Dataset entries

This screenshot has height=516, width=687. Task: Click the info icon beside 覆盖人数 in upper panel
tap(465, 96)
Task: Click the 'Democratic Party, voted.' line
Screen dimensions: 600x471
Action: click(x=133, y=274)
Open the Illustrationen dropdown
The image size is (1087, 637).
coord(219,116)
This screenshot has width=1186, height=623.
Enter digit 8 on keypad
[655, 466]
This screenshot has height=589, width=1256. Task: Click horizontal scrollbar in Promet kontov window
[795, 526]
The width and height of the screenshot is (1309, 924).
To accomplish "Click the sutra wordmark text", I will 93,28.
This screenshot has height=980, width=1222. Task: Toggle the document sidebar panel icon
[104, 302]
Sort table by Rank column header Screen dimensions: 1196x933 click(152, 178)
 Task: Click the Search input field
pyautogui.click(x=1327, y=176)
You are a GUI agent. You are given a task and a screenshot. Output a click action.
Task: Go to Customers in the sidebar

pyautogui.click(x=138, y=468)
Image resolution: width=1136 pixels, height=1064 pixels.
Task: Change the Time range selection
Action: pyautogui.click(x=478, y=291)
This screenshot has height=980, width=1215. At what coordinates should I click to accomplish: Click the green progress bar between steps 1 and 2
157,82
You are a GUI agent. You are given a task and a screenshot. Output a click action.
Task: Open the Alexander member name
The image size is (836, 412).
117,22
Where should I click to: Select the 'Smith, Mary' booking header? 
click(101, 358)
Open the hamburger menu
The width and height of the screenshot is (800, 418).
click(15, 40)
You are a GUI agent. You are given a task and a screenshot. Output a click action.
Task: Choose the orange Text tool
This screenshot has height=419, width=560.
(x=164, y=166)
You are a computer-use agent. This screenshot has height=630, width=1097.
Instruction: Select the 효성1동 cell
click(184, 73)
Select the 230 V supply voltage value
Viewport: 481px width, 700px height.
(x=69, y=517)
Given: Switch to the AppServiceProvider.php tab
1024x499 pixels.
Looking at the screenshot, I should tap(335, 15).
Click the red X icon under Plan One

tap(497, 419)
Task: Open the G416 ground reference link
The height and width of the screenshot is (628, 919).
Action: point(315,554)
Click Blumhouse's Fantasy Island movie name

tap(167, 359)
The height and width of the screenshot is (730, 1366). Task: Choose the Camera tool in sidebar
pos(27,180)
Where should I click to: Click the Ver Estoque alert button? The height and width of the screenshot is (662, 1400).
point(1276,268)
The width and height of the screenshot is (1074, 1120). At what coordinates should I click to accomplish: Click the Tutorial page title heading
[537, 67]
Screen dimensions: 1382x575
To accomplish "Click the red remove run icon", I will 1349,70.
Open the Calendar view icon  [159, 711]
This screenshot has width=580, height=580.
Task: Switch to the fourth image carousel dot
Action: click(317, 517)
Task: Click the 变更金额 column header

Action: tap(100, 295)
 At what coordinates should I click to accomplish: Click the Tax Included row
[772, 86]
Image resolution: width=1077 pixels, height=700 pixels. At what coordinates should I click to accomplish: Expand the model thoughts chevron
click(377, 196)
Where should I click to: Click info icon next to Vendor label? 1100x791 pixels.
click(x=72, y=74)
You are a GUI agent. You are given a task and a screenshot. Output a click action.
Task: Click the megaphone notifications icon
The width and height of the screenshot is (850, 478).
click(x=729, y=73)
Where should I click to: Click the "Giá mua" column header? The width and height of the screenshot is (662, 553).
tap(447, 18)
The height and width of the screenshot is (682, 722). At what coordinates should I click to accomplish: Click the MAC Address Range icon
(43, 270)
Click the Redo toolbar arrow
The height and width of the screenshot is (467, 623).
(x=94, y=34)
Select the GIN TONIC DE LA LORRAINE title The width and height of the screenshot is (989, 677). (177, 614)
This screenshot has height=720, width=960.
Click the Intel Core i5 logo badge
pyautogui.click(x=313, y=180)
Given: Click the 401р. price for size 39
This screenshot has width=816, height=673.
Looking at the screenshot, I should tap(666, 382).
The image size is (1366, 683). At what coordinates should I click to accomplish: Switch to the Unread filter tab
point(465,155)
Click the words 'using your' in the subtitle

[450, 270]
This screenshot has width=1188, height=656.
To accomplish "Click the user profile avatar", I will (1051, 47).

WHAT IS BEING ASKED
Where a line of the data above includes the string "will", pull it out.

TASK RESPONSE
To accomplish "Click the sutra wordmark text", I will 93,28.
To accomplish "Click the red remove run icon", I will 1349,70.
To accomplish "Click the user profile avatar", I will (1051, 47).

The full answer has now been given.